Just under three years before Dr Martin Luther King Jr was assassinated on the evening of April 4, 1968 in Memphis, Tennessee, the famed American civil rights leader visited the island and delivered a stirring address at The University of the West Indies Valedictory Service.

The date was June 20, 1965, and Dr King was at the height of his civil rights activism — having already delivered more than 2,000 speeches, written five books, led huge marches against injustice in the United States, named Time magazine Man of the Year in 1963, arrested more than 20 times for his advocacy, and awarded the Nobel Peace Prize.

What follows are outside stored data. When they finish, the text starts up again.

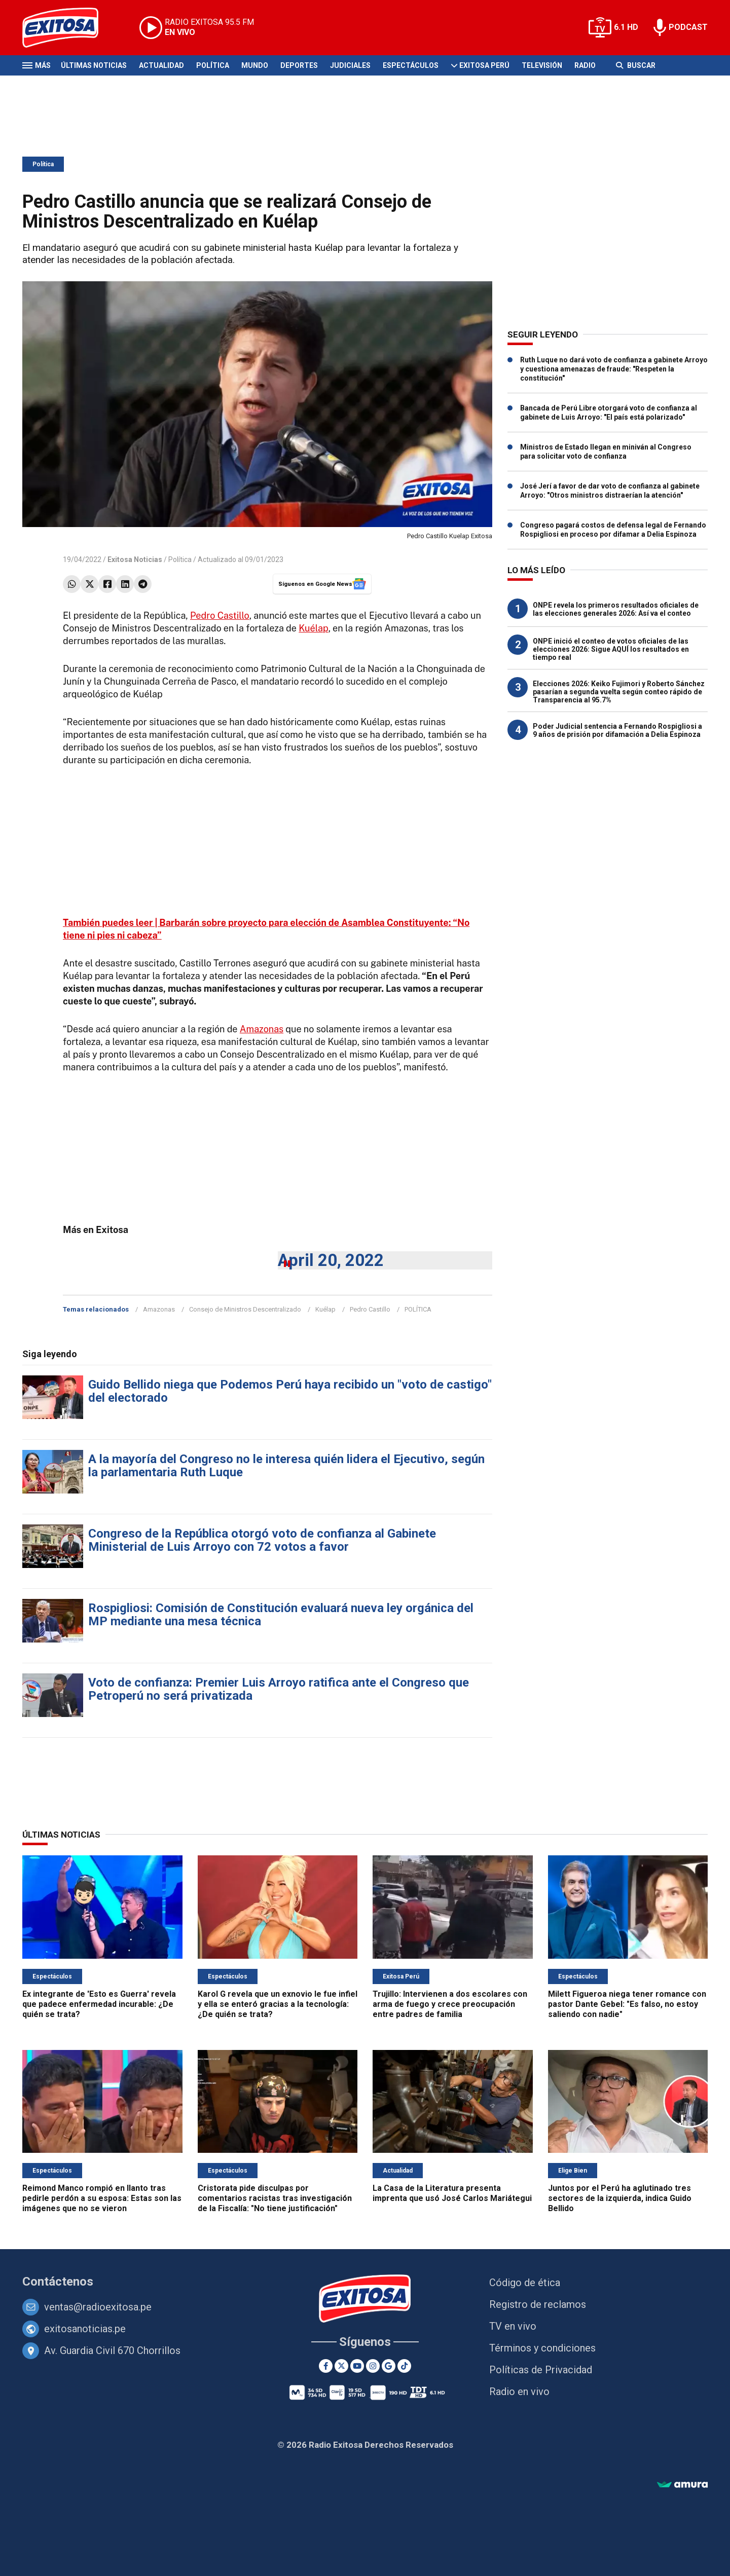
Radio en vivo (519, 2391)
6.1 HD (626, 27)
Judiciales (350, 65)
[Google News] (388, 2366)
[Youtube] (357, 2366)
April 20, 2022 (331, 1260)
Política (212, 65)
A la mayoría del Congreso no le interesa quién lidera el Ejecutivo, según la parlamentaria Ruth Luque (286, 1465)
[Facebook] (326, 2366)
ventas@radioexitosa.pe (98, 2307)
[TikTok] (404, 2366)
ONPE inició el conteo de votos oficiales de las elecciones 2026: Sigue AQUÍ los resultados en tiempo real (611, 649)
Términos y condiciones (542, 2348)
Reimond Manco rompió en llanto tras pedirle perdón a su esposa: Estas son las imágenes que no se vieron (101, 2198)
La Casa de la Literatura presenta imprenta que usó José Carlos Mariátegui (452, 2193)
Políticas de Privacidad (540, 2370)
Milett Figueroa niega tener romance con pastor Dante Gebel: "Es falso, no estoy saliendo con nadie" (627, 2004)
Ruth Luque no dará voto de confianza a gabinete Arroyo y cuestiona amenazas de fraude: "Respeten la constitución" (614, 369)
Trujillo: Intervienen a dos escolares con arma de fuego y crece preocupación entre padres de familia (450, 2004)
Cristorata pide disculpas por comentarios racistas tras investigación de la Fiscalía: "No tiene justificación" (275, 2198)
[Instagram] (373, 2366)
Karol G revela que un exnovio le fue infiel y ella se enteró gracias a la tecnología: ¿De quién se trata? (277, 2004)
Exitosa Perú (484, 65)
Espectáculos (411, 65)
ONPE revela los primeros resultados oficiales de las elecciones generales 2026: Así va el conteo (616, 609)
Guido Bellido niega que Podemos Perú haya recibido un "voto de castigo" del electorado (290, 1391)
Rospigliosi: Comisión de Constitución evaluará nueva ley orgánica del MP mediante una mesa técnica (280, 1614)
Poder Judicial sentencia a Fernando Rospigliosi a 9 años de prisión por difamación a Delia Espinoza (617, 730)
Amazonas (261, 1029)
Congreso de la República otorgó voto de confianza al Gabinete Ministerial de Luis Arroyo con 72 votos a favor (262, 1540)
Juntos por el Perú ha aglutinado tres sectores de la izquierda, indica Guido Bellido (619, 2198)
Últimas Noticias (94, 65)
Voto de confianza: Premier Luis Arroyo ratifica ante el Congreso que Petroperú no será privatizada (278, 1689)
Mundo (254, 65)
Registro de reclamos (537, 2304)
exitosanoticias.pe (85, 2329)
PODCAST (688, 27)
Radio (585, 65)
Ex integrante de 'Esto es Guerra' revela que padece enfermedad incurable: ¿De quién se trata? (99, 2004)
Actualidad (161, 65)
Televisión (542, 65)
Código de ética (524, 2282)
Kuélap (313, 628)
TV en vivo (512, 2326)
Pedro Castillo (219, 615)
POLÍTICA (418, 1309)
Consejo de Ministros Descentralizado (245, 1309)
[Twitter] (341, 2366)
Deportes (299, 65)
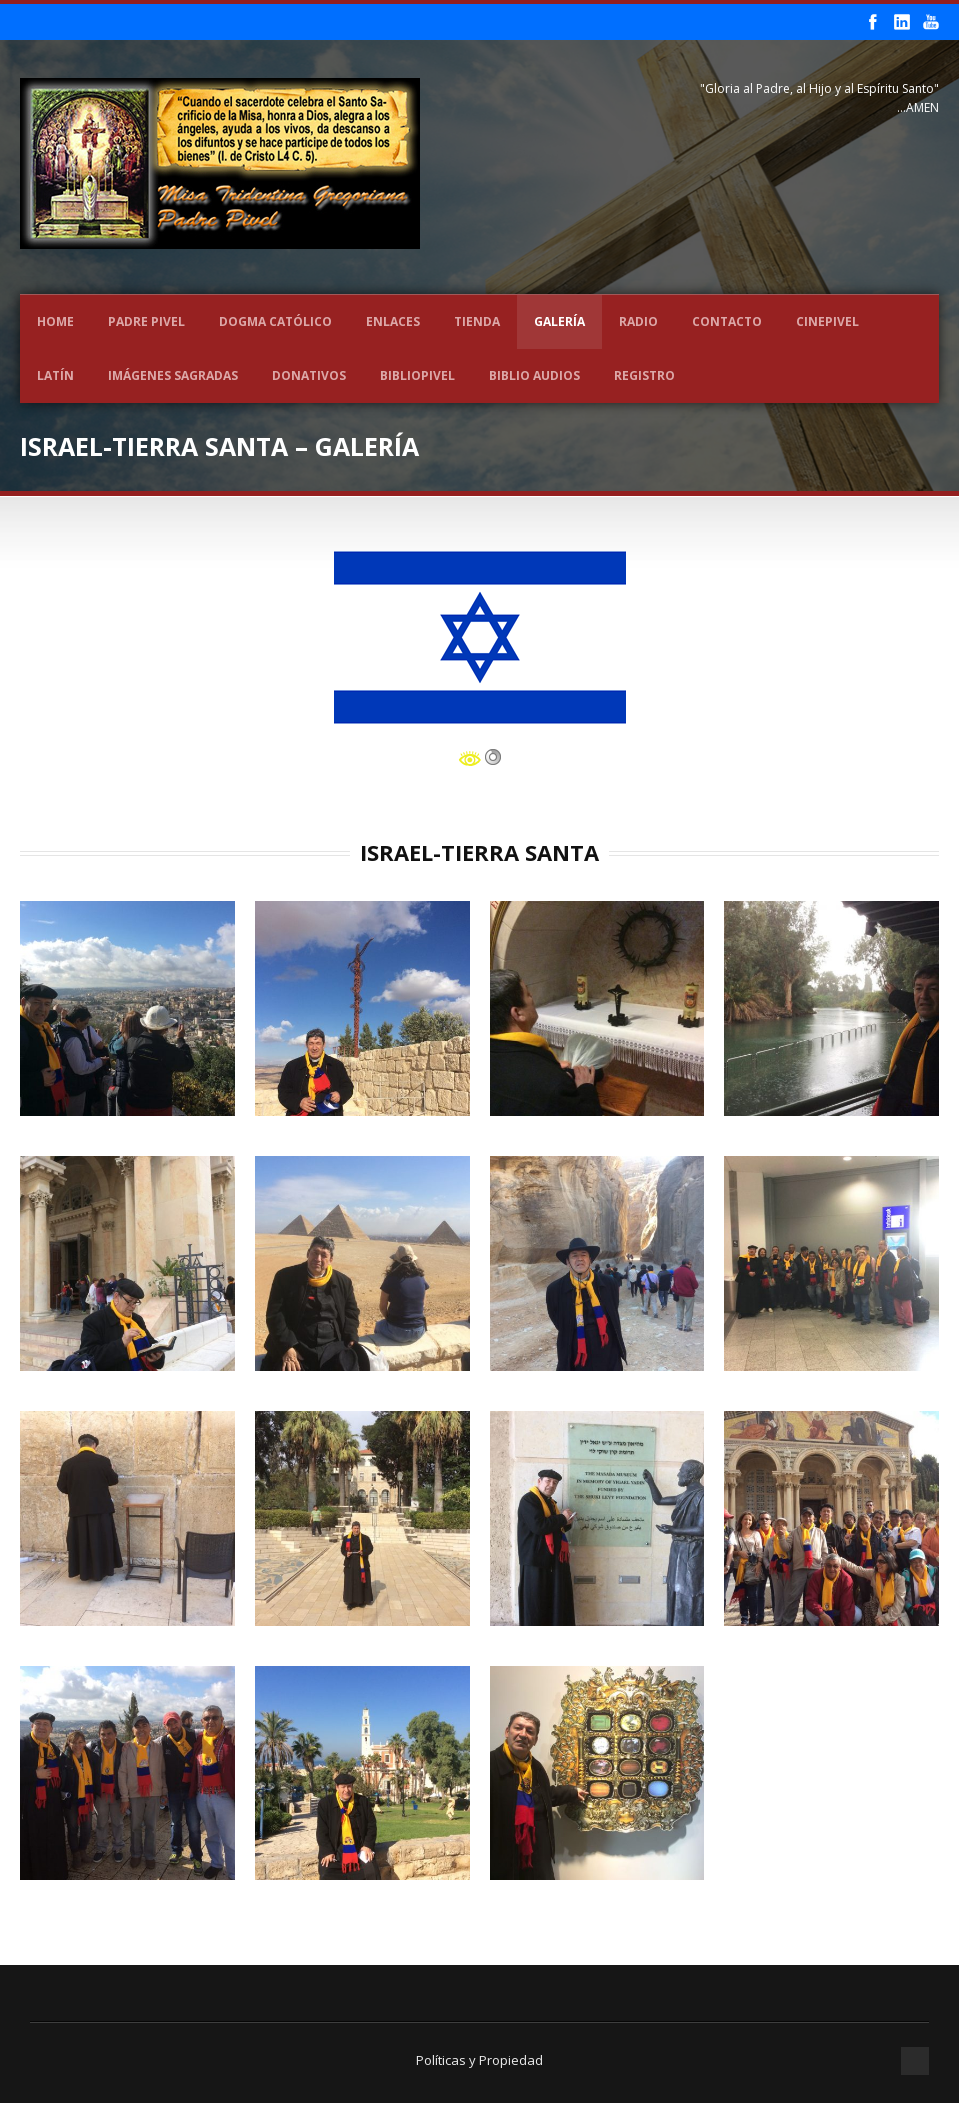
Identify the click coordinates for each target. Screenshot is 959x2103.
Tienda (477, 321)
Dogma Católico (275, 321)
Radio (638, 321)
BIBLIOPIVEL (417, 375)
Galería (559, 321)
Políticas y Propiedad (479, 2060)
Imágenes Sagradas (173, 375)
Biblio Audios (534, 375)
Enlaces (393, 321)
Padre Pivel (146, 321)
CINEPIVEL (827, 321)
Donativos (309, 375)
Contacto (727, 321)
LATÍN (55, 375)
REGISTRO (644, 375)
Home (55, 321)
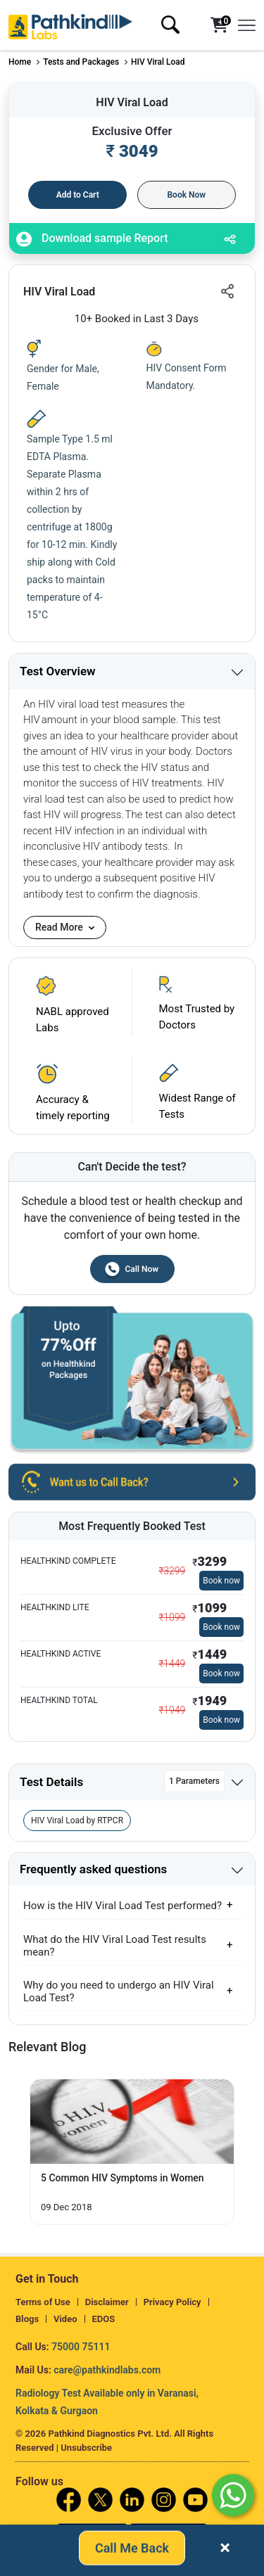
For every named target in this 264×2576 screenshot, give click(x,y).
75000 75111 (80, 2346)
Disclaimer (107, 2302)
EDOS (103, 2319)
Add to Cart (77, 195)
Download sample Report (92, 239)
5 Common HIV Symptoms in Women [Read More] (122, 2177)
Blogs (27, 2319)
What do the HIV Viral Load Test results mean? (114, 1945)
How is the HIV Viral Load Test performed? (122, 1905)
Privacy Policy (172, 2302)
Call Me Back (132, 2550)
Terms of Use (42, 2302)
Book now (221, 1581)
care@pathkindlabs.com (107, 2370)
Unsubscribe (86, 2447)
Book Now (186, 195)
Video (65, 2319)
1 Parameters (194, 1781)
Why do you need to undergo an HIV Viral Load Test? (118, 1991)
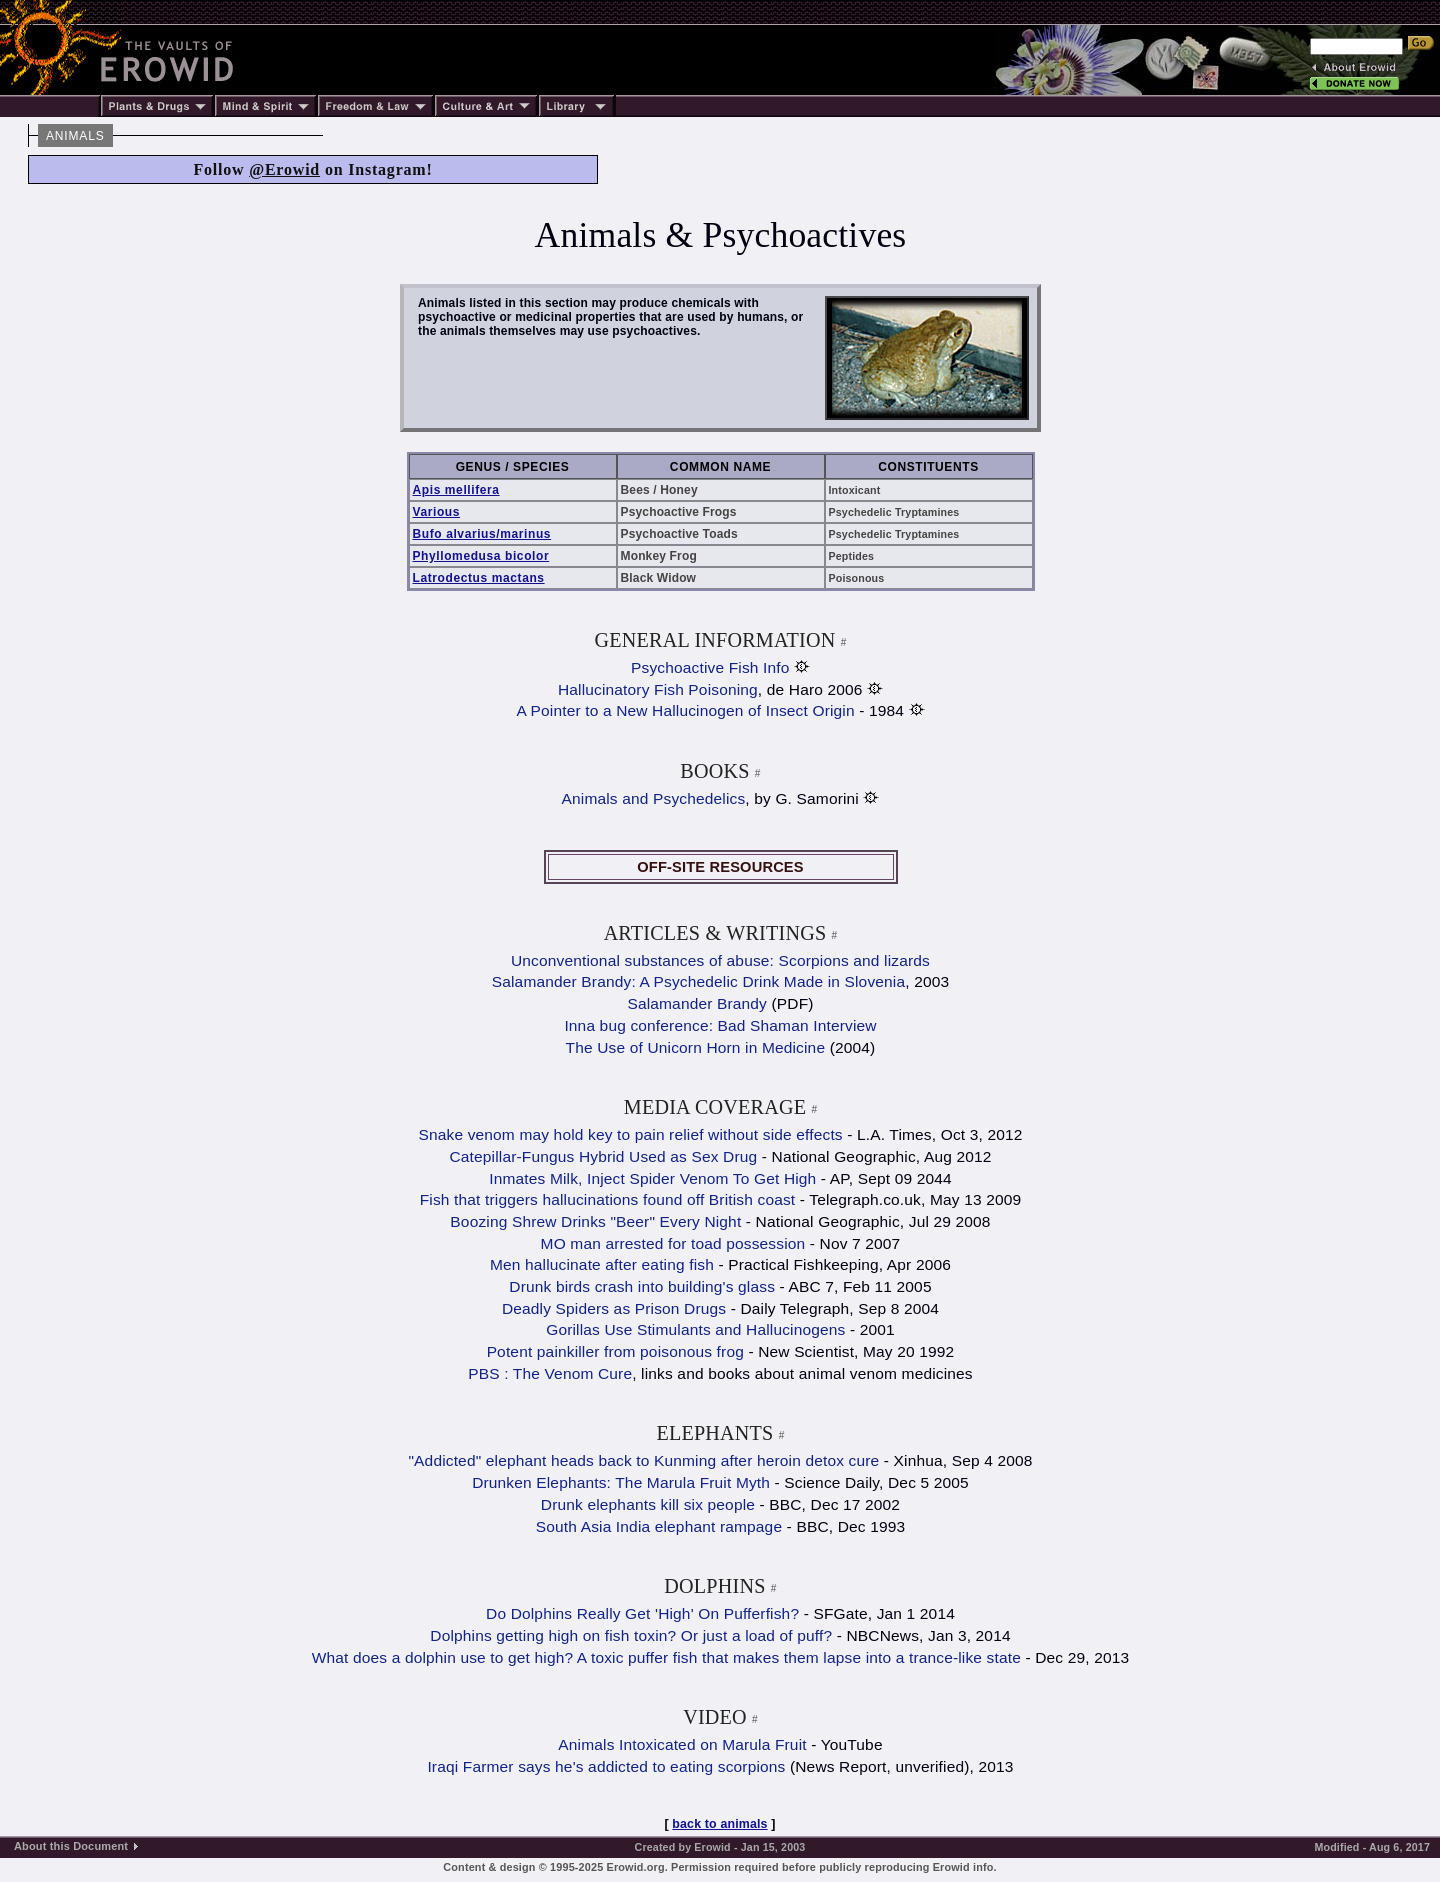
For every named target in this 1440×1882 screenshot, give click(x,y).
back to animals (719, 1824)
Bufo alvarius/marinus (482, 534)
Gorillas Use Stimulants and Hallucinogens (695, 1329)
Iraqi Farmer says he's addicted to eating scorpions (606, 1766)
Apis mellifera (456, 490)
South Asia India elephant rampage (659, 1526)
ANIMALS (75, 136)
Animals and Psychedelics (654, 798)
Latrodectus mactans (479, 578)
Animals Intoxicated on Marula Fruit (682, 1744)
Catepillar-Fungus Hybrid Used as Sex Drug (603, 1156)
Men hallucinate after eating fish (602, 1264)
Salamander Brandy (697, 1003)
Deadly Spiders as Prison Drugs (614, 1308)
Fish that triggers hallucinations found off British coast (608, 1199)
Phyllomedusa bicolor (481, 556)
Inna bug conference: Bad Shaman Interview (720, 1025)
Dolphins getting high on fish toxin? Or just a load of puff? (633, 1635)
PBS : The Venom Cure (550, 1373)
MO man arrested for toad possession (673, 1243)
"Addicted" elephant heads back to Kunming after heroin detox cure (643, 1460)
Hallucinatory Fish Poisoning (658, 689)
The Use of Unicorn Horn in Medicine (696, 1047)
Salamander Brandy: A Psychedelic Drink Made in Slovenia (698, 981)
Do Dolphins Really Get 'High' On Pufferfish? (642, 1613)
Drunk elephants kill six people (648, 1504)
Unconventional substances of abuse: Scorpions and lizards (720, 960)
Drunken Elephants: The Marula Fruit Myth (621, 1482)
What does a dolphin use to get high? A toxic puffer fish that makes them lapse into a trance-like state (666, 1657)
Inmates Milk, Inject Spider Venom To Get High (652, 1178)
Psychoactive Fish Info (710, 667)
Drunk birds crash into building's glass (642, 1286)
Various (437, 512)
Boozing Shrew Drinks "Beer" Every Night (595, 1221)
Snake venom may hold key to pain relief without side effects (630, 1134)
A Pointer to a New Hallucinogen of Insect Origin (685, 710)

Added Dr King: “...whenever anything new comes into history, it brings with it new challenges and new responsibilities, and the great challenge facing each of us today, the great challenge facing each of you who will have the privilege of graduating from this institution of learning, is to somehow stand before the opportunities of the moment and face the challenges of the hour with creativity, with commitment and with determination; and I would like to suggest some of the challenges that we face in our world today as a result of this emerging new age.

He pointed to the space flight conducted, a few days before his address, by American astronauts James McDivitt and Ed White who circled the Earth 66 times in four days — a distance of more than 1,600,000 miles — saying: “This is a small world, and all this tells us that we have a great deal of work to do.

Urging his audience to “go all out to achieve excellence” in their various fields of endeavour, Dr King referenced a lecture by American writer Ralph Waldo Emerson in 1871 in which he said 'if a man can write a better book or preach a better sermon or make a better mousetrap than his neighbour, even if he builds his house in the woods the world will make a beaten path to his door'.